▶ Dataset records:
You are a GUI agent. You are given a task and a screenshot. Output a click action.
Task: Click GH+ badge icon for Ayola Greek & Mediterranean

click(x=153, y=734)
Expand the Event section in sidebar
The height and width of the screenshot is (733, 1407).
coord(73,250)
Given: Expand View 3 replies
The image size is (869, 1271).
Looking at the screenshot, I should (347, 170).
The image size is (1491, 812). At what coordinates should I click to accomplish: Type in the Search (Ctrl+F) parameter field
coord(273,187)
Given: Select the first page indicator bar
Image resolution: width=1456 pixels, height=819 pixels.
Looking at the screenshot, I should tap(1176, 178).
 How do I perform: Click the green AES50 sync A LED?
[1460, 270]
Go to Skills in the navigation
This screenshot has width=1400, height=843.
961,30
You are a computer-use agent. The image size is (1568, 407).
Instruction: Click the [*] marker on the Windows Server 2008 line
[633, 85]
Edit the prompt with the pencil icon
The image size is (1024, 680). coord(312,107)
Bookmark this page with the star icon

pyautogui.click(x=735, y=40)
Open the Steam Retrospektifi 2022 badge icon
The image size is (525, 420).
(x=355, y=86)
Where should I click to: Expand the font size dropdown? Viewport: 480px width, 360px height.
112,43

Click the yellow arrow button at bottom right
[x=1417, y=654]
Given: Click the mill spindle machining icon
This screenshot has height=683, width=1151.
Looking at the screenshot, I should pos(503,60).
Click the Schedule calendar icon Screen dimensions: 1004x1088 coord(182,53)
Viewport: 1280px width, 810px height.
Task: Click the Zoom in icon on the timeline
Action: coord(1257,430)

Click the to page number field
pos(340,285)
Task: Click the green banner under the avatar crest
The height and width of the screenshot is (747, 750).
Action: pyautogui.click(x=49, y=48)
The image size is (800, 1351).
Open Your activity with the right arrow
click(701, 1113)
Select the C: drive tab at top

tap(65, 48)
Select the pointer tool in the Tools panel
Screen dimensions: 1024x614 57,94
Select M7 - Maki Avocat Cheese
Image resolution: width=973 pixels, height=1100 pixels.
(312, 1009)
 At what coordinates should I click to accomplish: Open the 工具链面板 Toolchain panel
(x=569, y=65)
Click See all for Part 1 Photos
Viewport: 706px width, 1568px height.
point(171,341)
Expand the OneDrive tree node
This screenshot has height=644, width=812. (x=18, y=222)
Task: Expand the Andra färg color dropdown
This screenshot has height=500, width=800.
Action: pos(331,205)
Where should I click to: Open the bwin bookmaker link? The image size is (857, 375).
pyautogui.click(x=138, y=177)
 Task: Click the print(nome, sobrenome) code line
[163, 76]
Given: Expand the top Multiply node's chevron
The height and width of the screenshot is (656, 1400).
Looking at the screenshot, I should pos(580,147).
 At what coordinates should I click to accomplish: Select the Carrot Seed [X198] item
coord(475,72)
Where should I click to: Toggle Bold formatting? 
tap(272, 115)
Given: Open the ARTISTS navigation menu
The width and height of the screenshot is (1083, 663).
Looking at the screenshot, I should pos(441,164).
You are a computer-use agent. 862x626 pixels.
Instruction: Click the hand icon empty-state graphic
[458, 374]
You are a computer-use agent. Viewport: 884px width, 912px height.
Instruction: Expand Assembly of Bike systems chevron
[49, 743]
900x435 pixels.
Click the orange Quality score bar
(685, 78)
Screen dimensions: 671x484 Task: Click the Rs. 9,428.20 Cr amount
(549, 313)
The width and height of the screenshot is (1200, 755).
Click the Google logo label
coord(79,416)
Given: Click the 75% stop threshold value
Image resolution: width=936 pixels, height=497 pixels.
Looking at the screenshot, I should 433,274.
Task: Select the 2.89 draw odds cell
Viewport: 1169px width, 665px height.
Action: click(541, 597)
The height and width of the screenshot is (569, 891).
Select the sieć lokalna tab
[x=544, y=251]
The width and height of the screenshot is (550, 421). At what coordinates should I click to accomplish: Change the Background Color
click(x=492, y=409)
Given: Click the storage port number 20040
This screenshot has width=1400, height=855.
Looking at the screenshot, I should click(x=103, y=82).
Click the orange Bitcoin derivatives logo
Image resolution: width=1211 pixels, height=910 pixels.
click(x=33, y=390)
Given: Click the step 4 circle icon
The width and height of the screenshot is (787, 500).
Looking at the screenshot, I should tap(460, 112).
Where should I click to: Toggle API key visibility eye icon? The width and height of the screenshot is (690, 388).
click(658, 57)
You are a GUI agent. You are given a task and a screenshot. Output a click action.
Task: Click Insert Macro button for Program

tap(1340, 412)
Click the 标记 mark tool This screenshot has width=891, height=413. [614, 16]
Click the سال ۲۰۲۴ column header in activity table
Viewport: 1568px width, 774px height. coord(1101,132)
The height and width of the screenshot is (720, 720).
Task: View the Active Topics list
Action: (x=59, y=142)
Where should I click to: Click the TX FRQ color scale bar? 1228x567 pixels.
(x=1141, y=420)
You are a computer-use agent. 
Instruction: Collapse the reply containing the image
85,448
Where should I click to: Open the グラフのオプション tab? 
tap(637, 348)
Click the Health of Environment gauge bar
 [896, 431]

▶ Assigned task:
Reply with every line of the listing that has the string "navigation".

▶ Answer to the exercise:
Go to Skills in the navigation
Given: Open the ARTISTS navigation menu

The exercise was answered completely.